Reach your goal with reinforcement learning
As the next and last step, the OpenAI team finally opted for a more fine-tuning reinforced learning. The training was now even more specific, and the AI was given a clearly defined goal: it should make a diamond pickaxe. This apparently included finding, mining, and smelting iron ore, making an iron pickaxe, and ultimately searching for diamonds. Thanks to specific training, the neural network was able to do all this even faster than the average Minecraft player: the diamond pickaxe was ready after about 20 minutes.
One difficulty was the intermediate goals: if you gave the AI the task of looking for iron with a stone pickaxe you just made, it dug it right after crafting and left the workbench behind; this took more time to then produce the iron. peak. As a result, another intermediate goal was necessary: to disassemble and collect the workbench; furthermore, the different objectives had to be weighted differently.

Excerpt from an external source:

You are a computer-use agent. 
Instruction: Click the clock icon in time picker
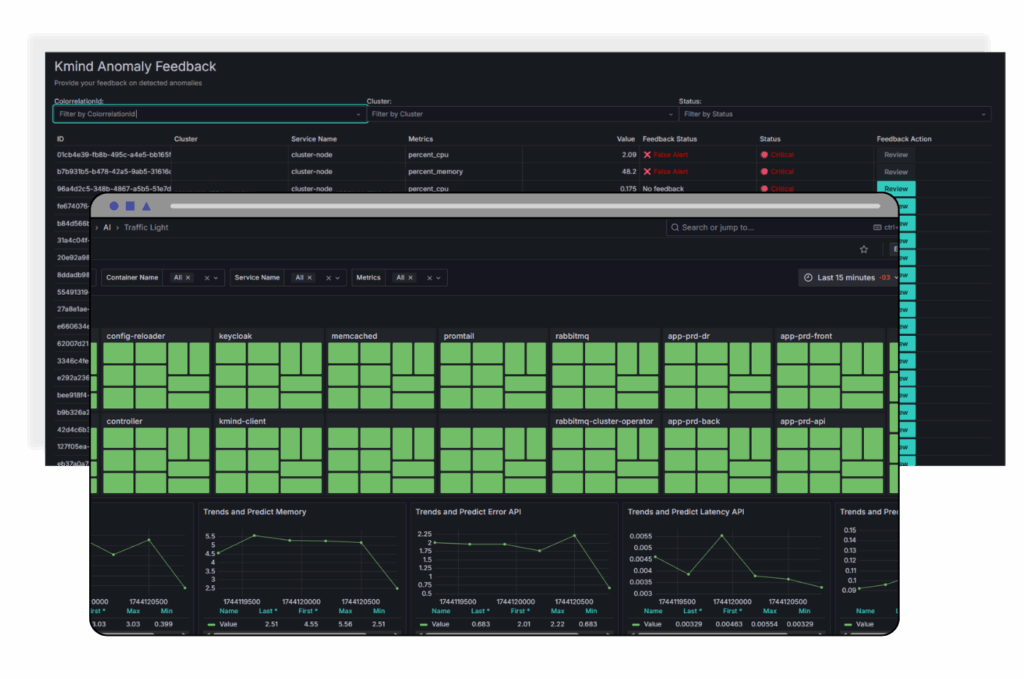[x=809, y=277]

Once again, processing the necessary steps of the game required a lot of computing power: 56,719 CPU cores and 80 GPUs were busy with machine learning for about six days. The algorithm went through a total of 4,000 successively optimized iterations, with a total of 16.8 billion frames read and processed.
Possible additional application in and out of Minecraft
The nine researchers see great potential in the recently tested Video PreTraining methodology. The concept can be easily transferred to other situations, it is said, and applications outside of video games are also conceivable. The advantage here is that the AI was designed to handle mouse and keyboard input. However, for further development of the neural network, the one starting on July 1 is also trusted. MineRL 2022 Contest. Participants can use the OpenAI model to train artificial intelligence for other specific goals; maybe this will soon lead to the first Netherite peak.
VPT paves the way to enable agents to learn how to act by watching the vast amount of video on the Internet. Compared to generative video modeling or contrastive methods that would only produce representational antecedents, VPT offers the exciting possibility of directly learning large-scale behavioral antecedents in more domains than just language. While we only experimented in Minecraft, the game is very open and the native human interface (mouse and keyboard) is very generic, so we think our results bode well for other similar domains, for example, the use of computers.
We are also opening up our contractor data, the Minecraft environment, model code, and model weights, which we hope will help future VPT research. Additionally, this year we have partnered with the MineRL NeurIPS competition. Contestants can use and refine our models to try to solve many difficult tasks in Minecraft.
Was this article interesting, useful, or both? Publishers are happy with any ComputerBase Pro support and ad blockers disabled. More information about ads on ComputerBase.
Introvert. Beer guru. Communicator. Travel fanatic. Web advocate. Certified alcohol geek. Tv buff. Subtly charming internet aficionado.